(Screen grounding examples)
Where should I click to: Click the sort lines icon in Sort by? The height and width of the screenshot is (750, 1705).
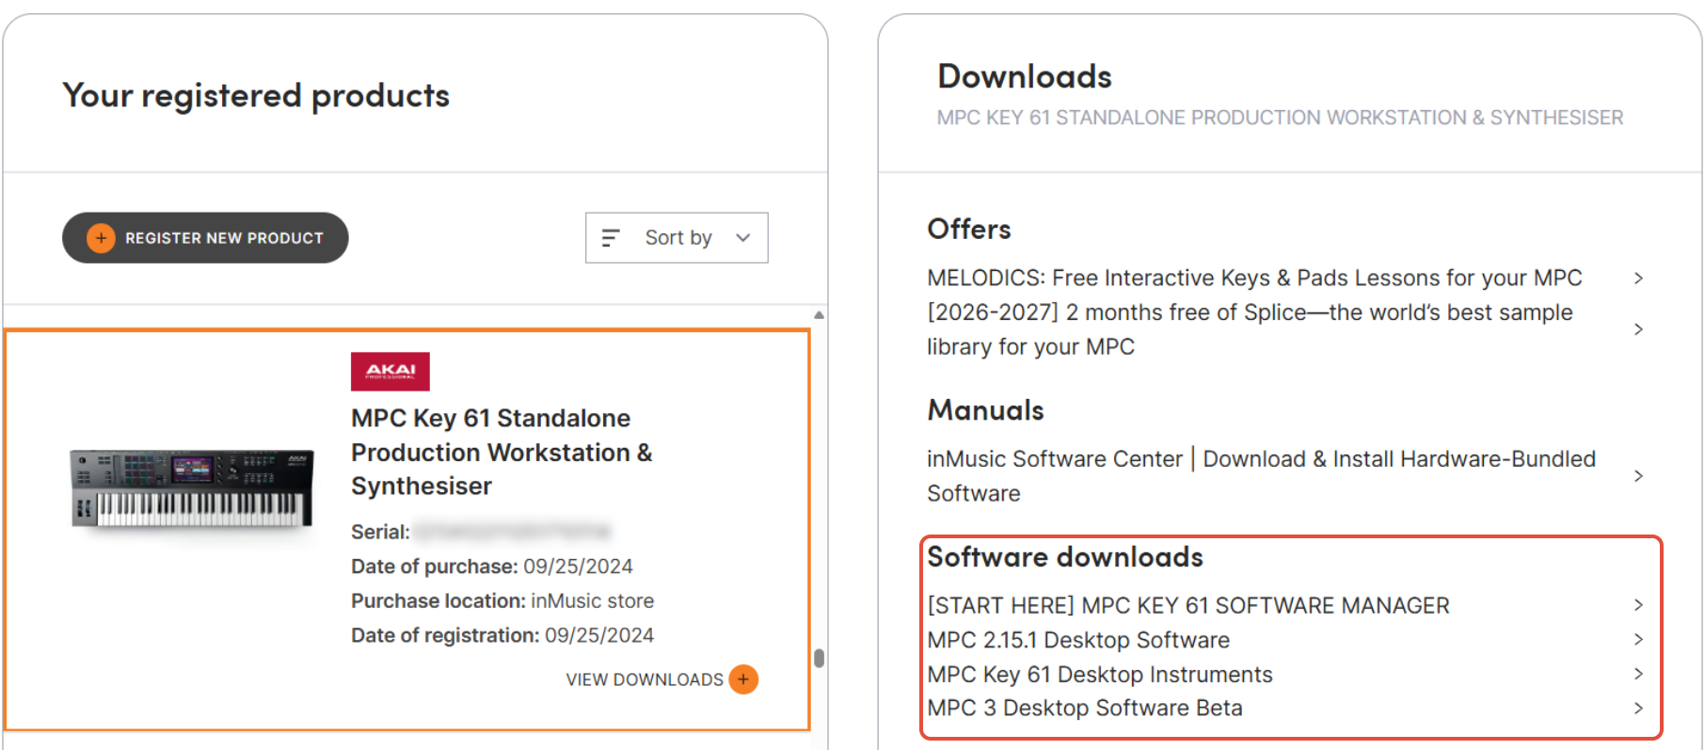[x=611, y=238]
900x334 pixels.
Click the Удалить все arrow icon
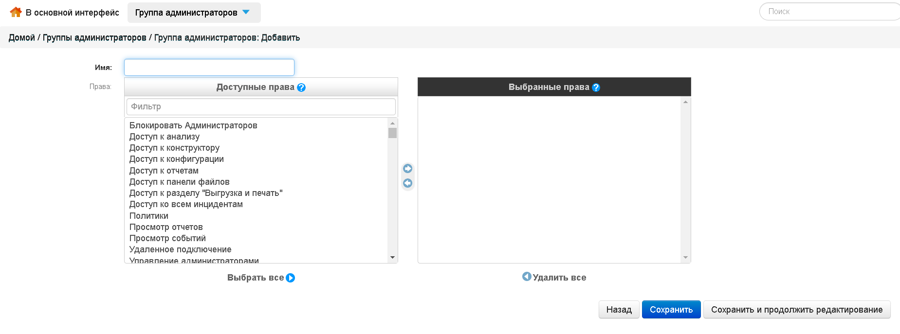527,276
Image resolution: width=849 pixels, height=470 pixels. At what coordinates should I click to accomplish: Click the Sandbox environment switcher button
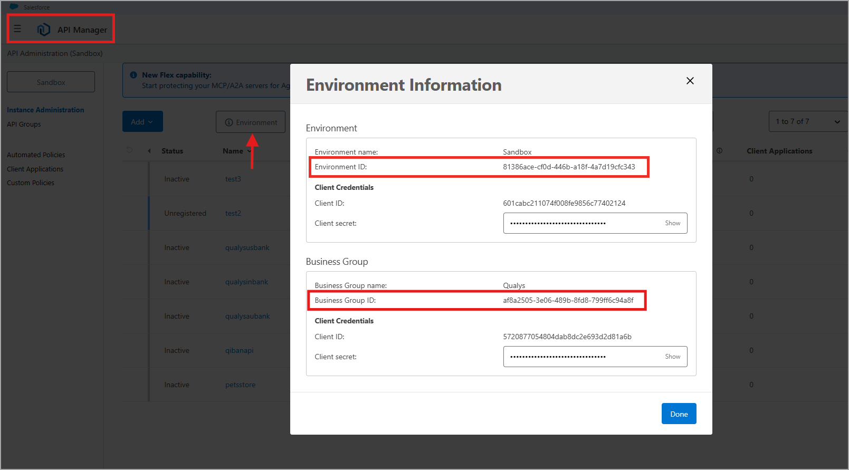pyautogui.click(x=51, y=82)

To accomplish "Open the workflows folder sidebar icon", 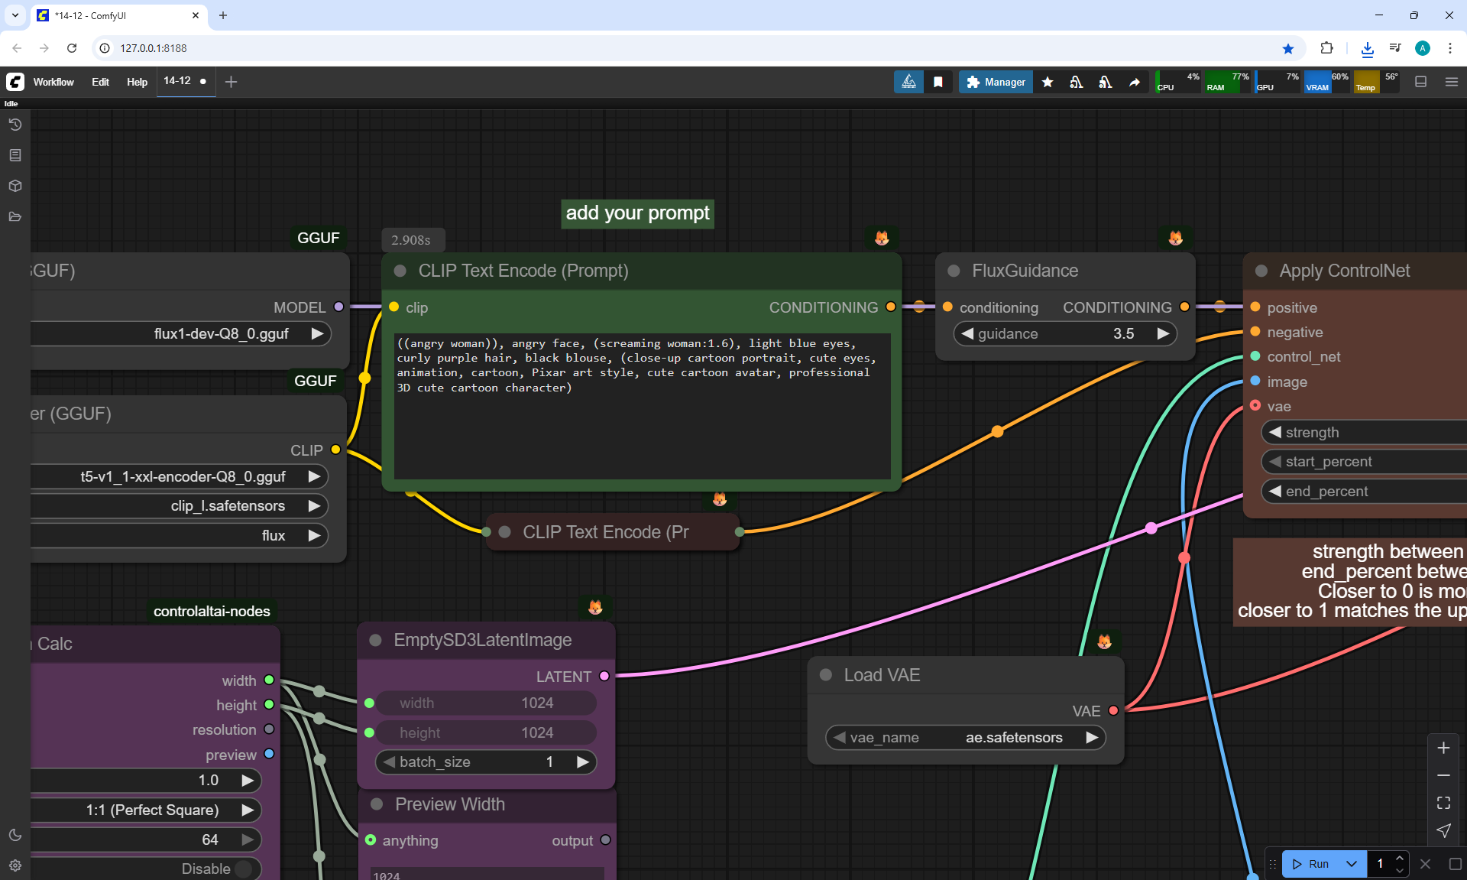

§ **Challenge**:
Pull out the text of all the rows above, word for word, and leave the pictures out.

§ **Reply to the exercise**:
Where should I click to: Click the sort lines icon in Sort by? The height and width of the screenshot is (750, 1705).
[x=611, y=238]
900x334 pixels.
Click the Удалить все arrow icon
527,276
Image resolution: width=849 pixels, height=470 pixels. At what coordinates should I click to accomplish: Click the Sandbox environment switcher button
pyautogui.click(x=51, y=82)

To accomplish "Open the workflows folder sidebar icon", 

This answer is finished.